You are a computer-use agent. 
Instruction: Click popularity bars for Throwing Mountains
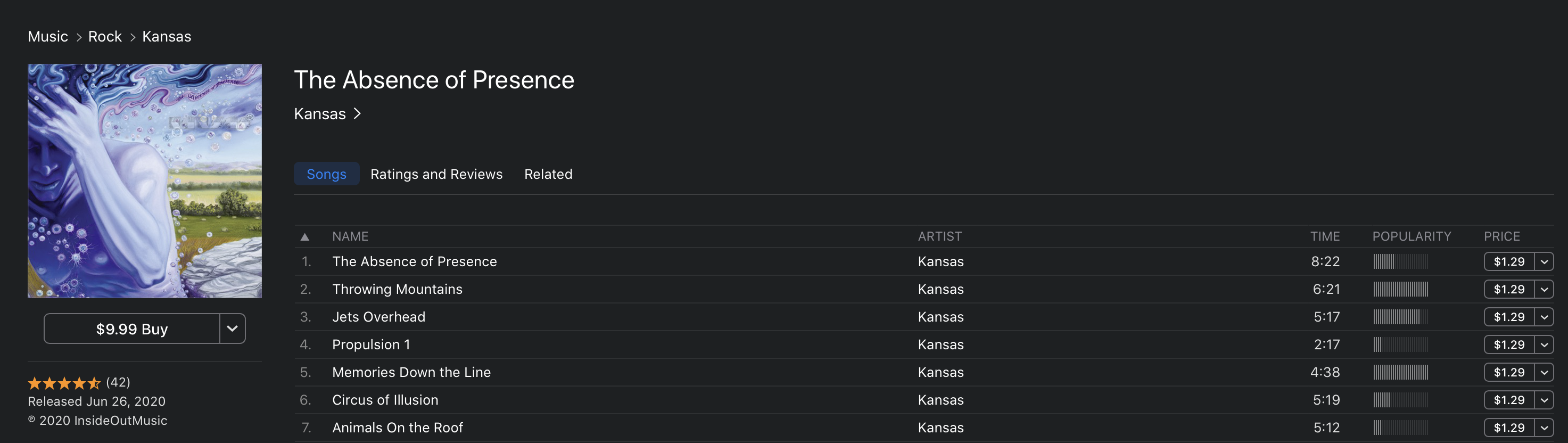(1400, 290)
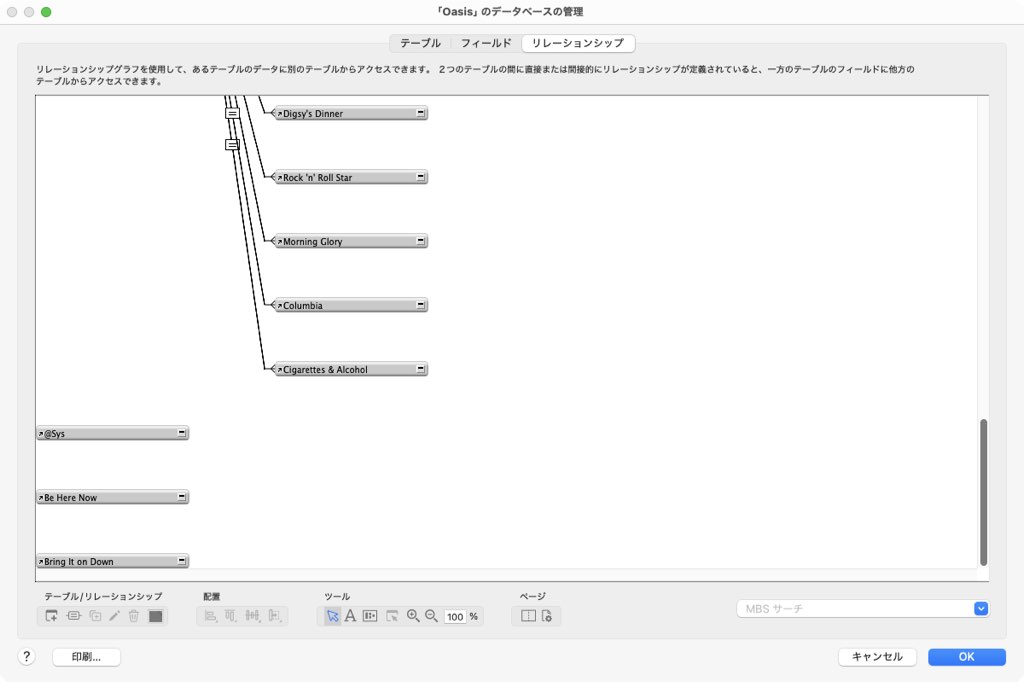Toggle the page breaks display icon
The image size is (1024, 682).
click(528, 617)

* * *

Could you repeat all of the data exactly, minus the pictures?

Your response:
You are a computer-use agent. 
Instruction: Click popularity bars for Throwing Mountains
(1400, 290)
Toggle the page breaks display icon
The image size is (1024, 682).
click(528, 617)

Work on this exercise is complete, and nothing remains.